Brownstone - This high-pitched, loud, smooth group bursted onto the scene in 1995 with mega hits like “If You Love Me,” “Grapevyne” and “I Can’t Tell You Why” and soon became one of the most well-known female acts in the business.
Destiny’s Child - Despite all the changes with the group members, the final lineup read: Beyoncé Knowles, Kelly Rowland and Michelle Williams. Even though most of the group’s worldwide success occurred in the early-to-mid 2000s, they started and made a name for themselves in the late ‘90s and soon became one of the most accomplished, acclaimed and best-selling female groups ever. And this was all before Beyoncé became…well you know – BEYONCE!
Jade - Tonya, Joi and Di didn’t produce the long career that many of the other female bands did, yet they brought a great mixture of hip-hop and R&B to the table that elevated into top 10 hits “I Wanna Love You” and “Don’t Walk Away”. One of the underrated groups of the ‘90s.
702 - One of my faves. The Las Vegas quartet turned troika came out smoking, hitting the airwaves with songs like “Steelo” and “Get It Together”, plus their combination of street rap and urban soul added a new touch to the R&B game.
Oh yeah, and you can’t forget about the female anthem smash hit “Where My Girls At?” I bet the ladies are still bobbing there heads to that joint.
Zhane - Who wasn’t bumping to Zhane’s 1994 club rocking song “Hey Mr. DJ” back in the day? Shoot, I’m still jumping off to it today. It’s probably the best hip-hop party anthem ever. They had some other upbeat tunes (“Sending My Love” and “Groove Thang”) but “Hey Mr.DJ” alone propelled them into being one of the top lady groups of the decade.
Total - The former Bad Boys trio inserted a level of hip-hop sound in their R&B songs that turned them into a group sensation. The girls worked with Biggie (“Can’t You See”), LL Cool J (“Loungin/Who Do U Love”), Foxy Brown, Lil Kim and Da Brat (“No One Else” Remix), Mase (“What You Want”) and Missy Elliott (“Trippin”) and usually punched in top 10 hits like it was a routine. Kima, Pamela and Keisha could do no wrong in the ‘90s.
Changing Faces - When the New York duo sparkled us with their first two singles “Stroke You Up” and “Foolin Around” then the R&B fanbase was instantly hooked.

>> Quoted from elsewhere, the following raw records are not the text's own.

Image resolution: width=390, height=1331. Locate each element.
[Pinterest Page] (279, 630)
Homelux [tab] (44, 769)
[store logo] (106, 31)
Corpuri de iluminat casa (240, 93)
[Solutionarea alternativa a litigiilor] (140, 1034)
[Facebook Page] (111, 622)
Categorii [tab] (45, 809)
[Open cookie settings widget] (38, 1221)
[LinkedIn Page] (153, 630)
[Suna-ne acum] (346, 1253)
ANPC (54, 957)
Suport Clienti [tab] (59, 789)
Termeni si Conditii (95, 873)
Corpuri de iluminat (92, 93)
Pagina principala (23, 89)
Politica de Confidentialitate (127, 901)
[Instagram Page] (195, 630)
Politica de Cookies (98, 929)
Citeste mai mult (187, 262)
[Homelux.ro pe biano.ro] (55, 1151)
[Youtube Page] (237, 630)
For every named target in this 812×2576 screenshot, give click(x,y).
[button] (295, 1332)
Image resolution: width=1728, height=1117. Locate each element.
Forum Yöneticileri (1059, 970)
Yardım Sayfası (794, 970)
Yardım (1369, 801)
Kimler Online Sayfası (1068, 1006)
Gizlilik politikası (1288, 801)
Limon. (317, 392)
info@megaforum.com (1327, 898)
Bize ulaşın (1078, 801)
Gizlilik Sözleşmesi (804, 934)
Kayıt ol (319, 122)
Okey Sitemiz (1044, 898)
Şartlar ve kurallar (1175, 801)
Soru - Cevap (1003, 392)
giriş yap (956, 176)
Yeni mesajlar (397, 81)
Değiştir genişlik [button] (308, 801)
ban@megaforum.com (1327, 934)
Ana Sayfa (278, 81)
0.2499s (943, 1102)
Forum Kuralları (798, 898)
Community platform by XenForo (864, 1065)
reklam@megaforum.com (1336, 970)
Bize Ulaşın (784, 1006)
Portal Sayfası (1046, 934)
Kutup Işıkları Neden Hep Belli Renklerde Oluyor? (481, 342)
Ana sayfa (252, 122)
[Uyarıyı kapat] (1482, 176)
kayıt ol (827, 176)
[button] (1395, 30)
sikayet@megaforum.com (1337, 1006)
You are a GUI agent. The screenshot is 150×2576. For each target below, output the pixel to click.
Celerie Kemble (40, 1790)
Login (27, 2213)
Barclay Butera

Their precise vocals and stirling voices made them a success in the mid-90s and in 1997 they produced their biggest hit with “G.H.E.T.T.O.U.T.” The only thing fans were screaming after those blockbusters was “Keep it coming ladies”.
Kut Klose - These females sang from the heart and you can hear it in their soulful voices. The Keith Sweat discovered group gave us some excellent songs throughout the decade like “I Like,” “Surrender,” “Get Up On It featuring Keith Sweat” and “Lovely Thang” that illustrated what lovemaking should be and how amazing it could be. Sing on girls, Sing on. You got my attention.
Blaque - The group had a brief stint atop the charts but it was sure worthwhile. The Lisa “Left Eye” Lopes signed group gave us songs “808” and “I Do”, yet none of them came close to touching their biggest hit in “Bring It All To Me”.